Nairobi — President Uhuru Kenyatta has led Kenyans in mourning second liberation hero, Kenneth Matiba, who has been described as the father of democracy.
Messages of condolences have been sent by various Kenyans and leaders, all hailing Matiba following his death on Sunday evening at a city hospital where he was undergoing treatment.
President Kenyatta says Matiba, who died at the age of 85, was at the forefront of shaping the political landscape of the country.
"With the passing of Mzee Matiba, the cruel hand of death has robbed us of a devoted leader and mentor who was a role model to many. Indeed, he served the country with distinction. His accomplishments clearly demonstrate that focus, diligence, and determination pay. Those who knew him benefited immensely from his selfless leadership and wisdom," President Kenyatta said in a televised statement from State House Sunday.
He especially noted his efforts during the clamour for multiparty democracy in 1990s and his rallying cry of "Forward Ever, Backward Never" which he says, "helped transform the country to its current status."
"Mzee Matiba was a true patriot who loved this nation of Kenya, a nationalist who believed in hard work and building strong bonds of friendship for the betterment of all," he said.
Deputy President William Ruto on his part said Matiba was "an indefatigable proponent of democracy, human rights; a champion of the less privileged and a people's person."
"Mzee Matiba's strong fight for reforms, freedom of expression, tolerance and divergent opinion that saw him overcome great odds, including detention, won him admiration from friends, foes and cemented his stellar status.
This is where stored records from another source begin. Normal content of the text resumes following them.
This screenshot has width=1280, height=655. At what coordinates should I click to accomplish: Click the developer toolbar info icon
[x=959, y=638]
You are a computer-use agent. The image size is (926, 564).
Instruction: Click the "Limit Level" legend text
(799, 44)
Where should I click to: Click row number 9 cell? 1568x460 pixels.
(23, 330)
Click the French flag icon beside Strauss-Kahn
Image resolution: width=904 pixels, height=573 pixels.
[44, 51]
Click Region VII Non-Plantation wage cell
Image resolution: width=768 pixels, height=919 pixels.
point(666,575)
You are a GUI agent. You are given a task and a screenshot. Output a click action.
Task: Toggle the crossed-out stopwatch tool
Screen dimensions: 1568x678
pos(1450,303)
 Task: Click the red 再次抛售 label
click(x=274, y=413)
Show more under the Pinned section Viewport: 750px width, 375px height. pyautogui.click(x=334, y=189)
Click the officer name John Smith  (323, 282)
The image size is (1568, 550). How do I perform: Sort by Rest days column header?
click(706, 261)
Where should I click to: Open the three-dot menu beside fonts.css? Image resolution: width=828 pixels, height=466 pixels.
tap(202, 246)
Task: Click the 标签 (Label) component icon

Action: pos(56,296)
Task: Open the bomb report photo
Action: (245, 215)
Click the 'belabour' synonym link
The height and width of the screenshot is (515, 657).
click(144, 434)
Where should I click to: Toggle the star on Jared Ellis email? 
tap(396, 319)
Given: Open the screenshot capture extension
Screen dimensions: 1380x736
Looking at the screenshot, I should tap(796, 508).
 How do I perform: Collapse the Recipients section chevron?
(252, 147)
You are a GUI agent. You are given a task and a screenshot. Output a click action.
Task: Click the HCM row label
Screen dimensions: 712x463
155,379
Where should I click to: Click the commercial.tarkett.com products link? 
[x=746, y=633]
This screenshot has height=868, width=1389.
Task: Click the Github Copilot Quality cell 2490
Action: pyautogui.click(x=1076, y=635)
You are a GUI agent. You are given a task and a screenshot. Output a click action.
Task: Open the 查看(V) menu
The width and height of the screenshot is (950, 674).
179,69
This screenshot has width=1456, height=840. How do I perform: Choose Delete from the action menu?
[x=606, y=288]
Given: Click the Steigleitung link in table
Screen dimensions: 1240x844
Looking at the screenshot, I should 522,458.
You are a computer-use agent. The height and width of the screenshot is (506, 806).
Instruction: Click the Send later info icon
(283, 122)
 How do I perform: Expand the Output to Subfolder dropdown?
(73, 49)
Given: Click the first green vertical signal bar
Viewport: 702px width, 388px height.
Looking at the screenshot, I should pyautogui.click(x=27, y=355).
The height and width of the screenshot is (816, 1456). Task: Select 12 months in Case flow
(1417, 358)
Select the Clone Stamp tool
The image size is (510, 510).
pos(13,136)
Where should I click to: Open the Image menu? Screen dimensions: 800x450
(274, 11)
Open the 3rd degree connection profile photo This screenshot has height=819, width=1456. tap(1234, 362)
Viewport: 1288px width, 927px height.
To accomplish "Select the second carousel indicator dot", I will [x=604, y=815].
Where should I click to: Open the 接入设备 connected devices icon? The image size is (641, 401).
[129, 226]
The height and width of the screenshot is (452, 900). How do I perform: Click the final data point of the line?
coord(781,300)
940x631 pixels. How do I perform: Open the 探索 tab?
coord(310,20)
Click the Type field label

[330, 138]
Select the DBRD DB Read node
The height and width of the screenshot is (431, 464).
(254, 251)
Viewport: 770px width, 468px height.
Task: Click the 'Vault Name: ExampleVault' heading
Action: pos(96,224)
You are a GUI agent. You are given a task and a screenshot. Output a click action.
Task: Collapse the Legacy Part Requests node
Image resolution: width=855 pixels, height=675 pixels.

He advocated hard work and he was richly rewarded in the fields of business, education, and sports."
Opposition leader Raila Odinga said the country has lost one of the last living symbols of the pains Kenyans have had to bear in order to get where they are.
"It is hardly where we intended or ought to be, but certainly better than where we were at this time over 20 years ago, thanks to the sacrifices of Hon. Matiba and his team," Odinga said.
National Assembly Speaker Justin Muturi described the political icon as a brave and selfless leader.
"Respected and adored within and beyond our frontiers, Matiba's hand in the unyielding hope he had for the prosperity of this country will always be with us," the National Assembly speaker said.
Kirinyaga Governor Anne Waiguru said the country has lost, "a political icon and a strong defender of democracy."
"To paraphrase John 15:13, Greater love has no one than this: to lay down one's life for one's friends (Country). Rest In Peace Kenneth Matiba the pioneer Kenyan professional & Our Father of Freedom, Democracy, inclusivity, and good governance," Senator Kipchumba Murkomen said.
Others like lawyer Donald Kipkorir urged Kenyans to be steadfast in defending what Matiba believed in.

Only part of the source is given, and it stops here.